Stored items:
========================================================================
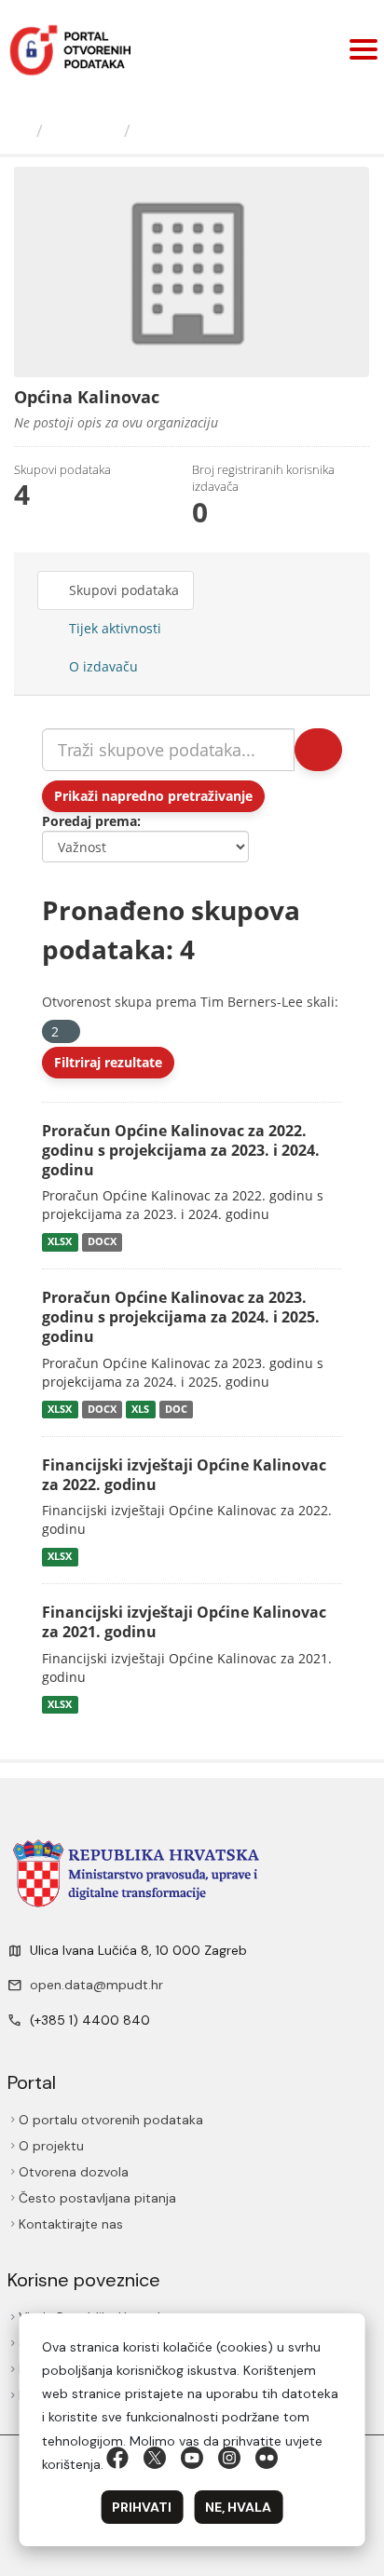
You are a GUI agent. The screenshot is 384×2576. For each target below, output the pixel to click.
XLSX (60, 1241)
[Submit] (318, 749)
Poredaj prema (89, 821)
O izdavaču (101, 666)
========================================================================
_Activity_
Before you finish, make sure every line above has been repeated exactly and no picture remains in the copy.

_Your response_
You are a GUI agent. The screenshot is 384×2576. For each target below, output the pixel to click.
XLSX (60, 1241)
[Submit] (318, 749)
Poredaj prema (89, 821)
O izdavaču (101, 666)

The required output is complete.